(Dataset entries)

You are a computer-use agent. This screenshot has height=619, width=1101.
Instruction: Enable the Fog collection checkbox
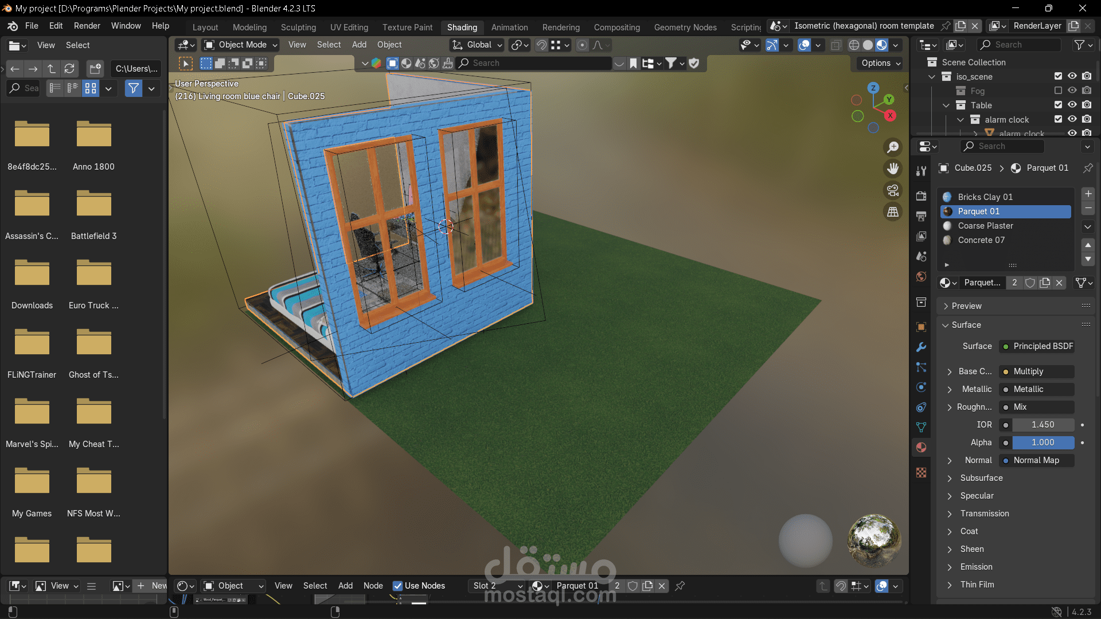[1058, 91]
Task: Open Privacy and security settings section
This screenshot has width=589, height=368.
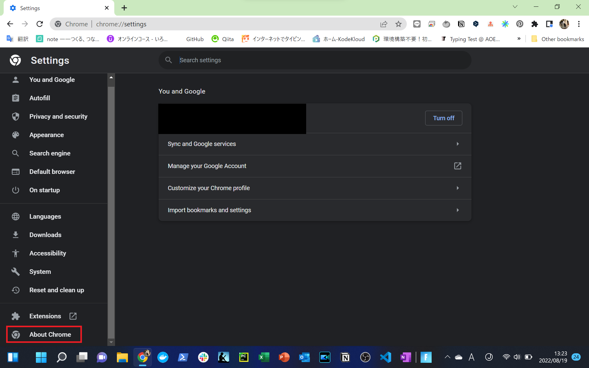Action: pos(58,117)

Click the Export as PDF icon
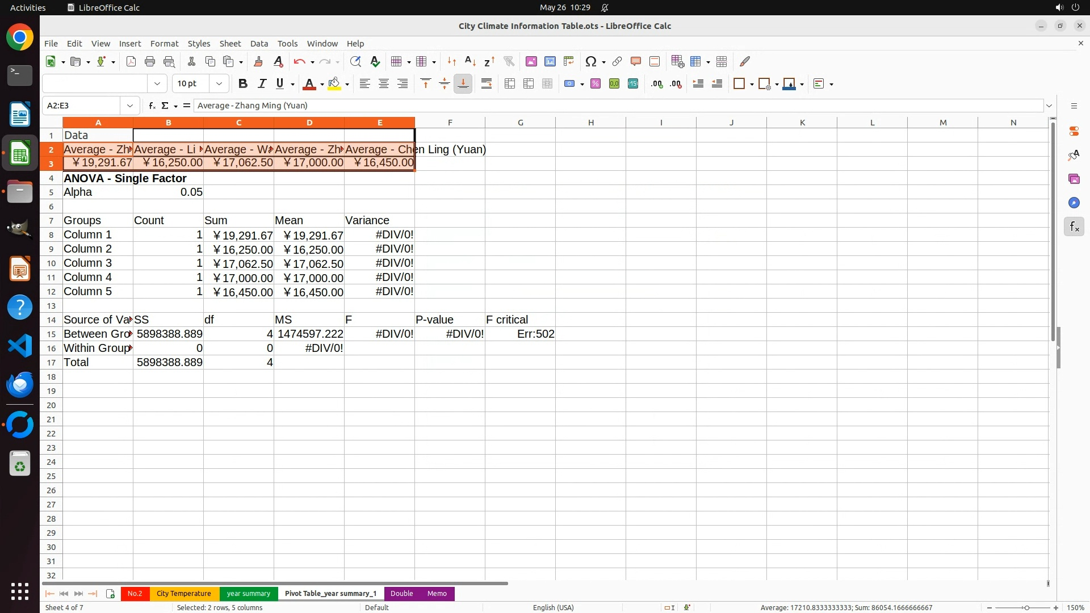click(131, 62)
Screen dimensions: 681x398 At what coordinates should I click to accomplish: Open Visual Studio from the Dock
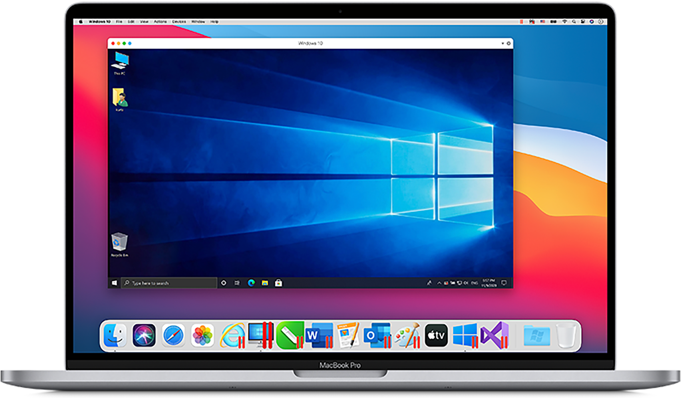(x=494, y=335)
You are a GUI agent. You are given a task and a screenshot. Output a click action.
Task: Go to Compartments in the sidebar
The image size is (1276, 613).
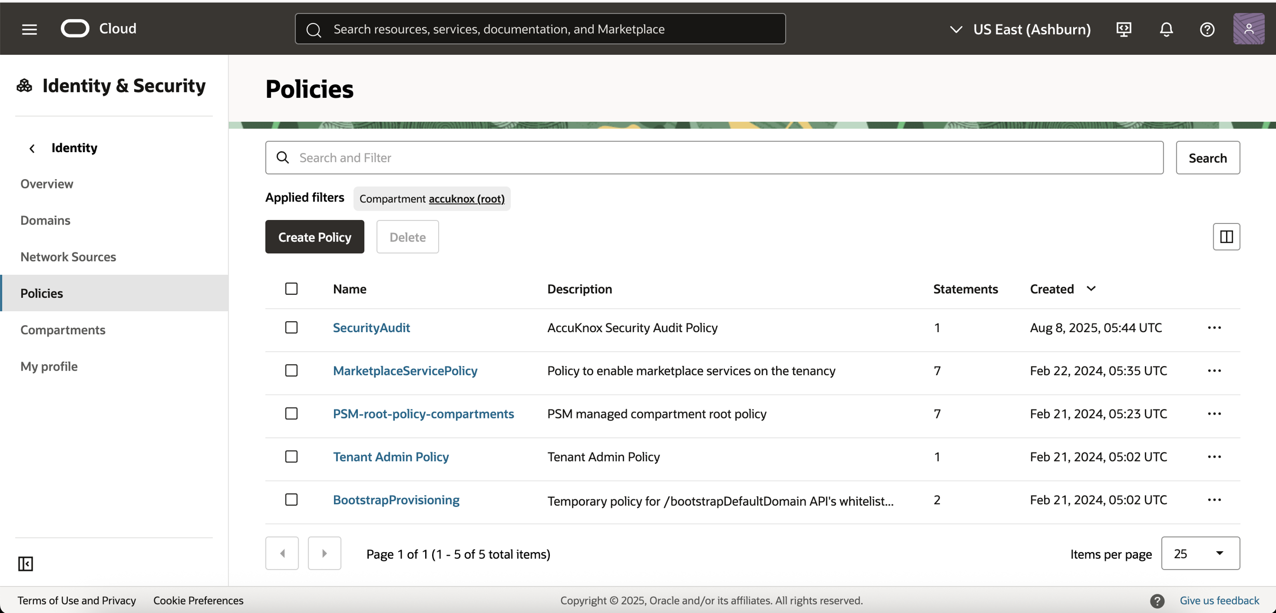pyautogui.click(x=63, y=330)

--

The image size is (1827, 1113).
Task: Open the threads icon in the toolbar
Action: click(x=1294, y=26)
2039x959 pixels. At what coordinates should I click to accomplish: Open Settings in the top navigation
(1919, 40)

- [Task directions]
Find each line of the data above that holds the word "agent", then copy it.

- [Result for this exercise]
You are a computer-use agent. This screenshot has height=619, width=1101.
You are a GUI agent. You are given a task and a screenshot. Output a click action.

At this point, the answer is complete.